▶ **TASK A**:
Answer these questions about the post on object algebras in Grace:
(i) On what date was the message sent?
(ii) Which Java feature does the encoding use?
(iii) What does the abstract method f() return?
▶ **TASK B**: Print the part of the post on object algebras in Grace from "I've come up" to "an object algebra.".
▶ **TASK C**: Proceed with the post on object algebras in Grace, picking up after its last sentence.

[Grace-core] "Object Algebras" in Grace

Bruno Oliveira bruno at ropas.snu.ac.kr
Fri Jul 13 01:24:10 PDT 2012


Hi everyone,

I am sorry to get back to you on this so late; but I have been busy for the past few weeks.
However I've been slowly thinking about nesting, family polymorphism and object algebras. 

I've come up with an encoding that uses object algebras to achieve the late binding typical 
of family polymorphism approaches like virtual classes. The encoding uses Java's nested 
classes. The code goes in annexe. 

The main ideas are:

1) Use generic parameters to abstract over the types of the "virtual classes". These bounds
are covariantly refined in extensions of the original family.

2) Use object algebra interfaces (factories) to abstract over the uses of constructors of virtual 
classes. A family will include one such object algebra interface, and it will also have an 
abstract method f() which returns a reference to an object algebra.

▶ **SOURCE MATERIAL**:
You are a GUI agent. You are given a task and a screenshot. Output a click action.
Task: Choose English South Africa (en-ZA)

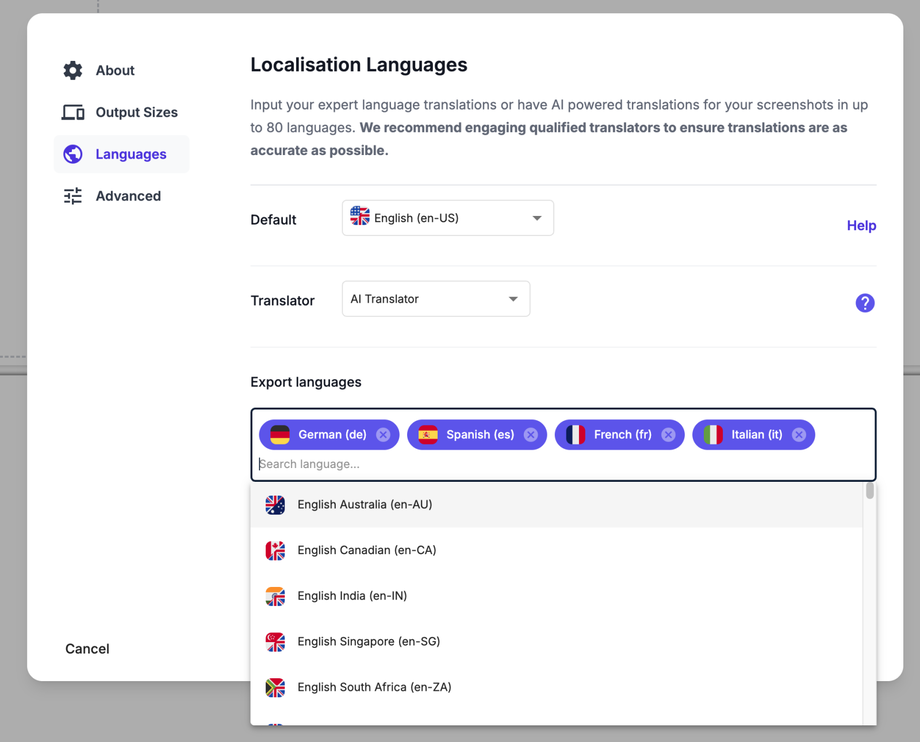coord(374,687)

▶ **RESULT A**:
(i) Friday, July 13, 2012
(ii) Java's nested classes
(iii) A reference to an object algebra

▶ **RESULT B**:
I've come up with an encoding that uses object algebras to achieve the late binding typical 
of family polymorphism approaches like virtual classes. The encoding uses Java's nested 
classes. The code goes in annexe. 

The main ideas are:

1) Use generic parameters to abstract over the types of the "virtual classes". These bounds
are covariantly refined in extensions of the original family.

2) Use object algebra interfaces (factories) to abstract over the uses of constructors of virtual 
classes. A family will include one such object algebra interface, and it will also have an 
abstract method f() which returns a reference to an object algebra.

▶ **RESULT C**:
3) When extending a family, we should override the abstract method f(). This uses refines the 
return type of f(), so that we can use the object algebra interface in the extended family. 

4) To tie everything up we need Concrete classes that implement object algebras and the 
method f().

Some notes:

- With a language extension quite a few details could be generated automatically. This could 
be nice to have in a new language (say Grace :)). Still the encoding is not too heavy, I think.

- This pattern has some advantages in terms of better exploiting inheritance than the way 
we use object algebras in the ECOOP paper. For example, in the extended family, we 
extend expression with pretty printing and inherit evaluation. This is a bit tricky with the solution
presented at ECOOP. 
 
- One could argue that OO programmers would feel more comfortable using this style.

About the code:

The code is a solution to the expression problem written in a virtual classes style.
There's a base family, which contains the interface for expressions and classes for literals 
and addition. Expressions support eval(). 

Then we extend this family and add pretty printing support to expressions, and a subtraction
variant. 

A few variations instantiate the family classes.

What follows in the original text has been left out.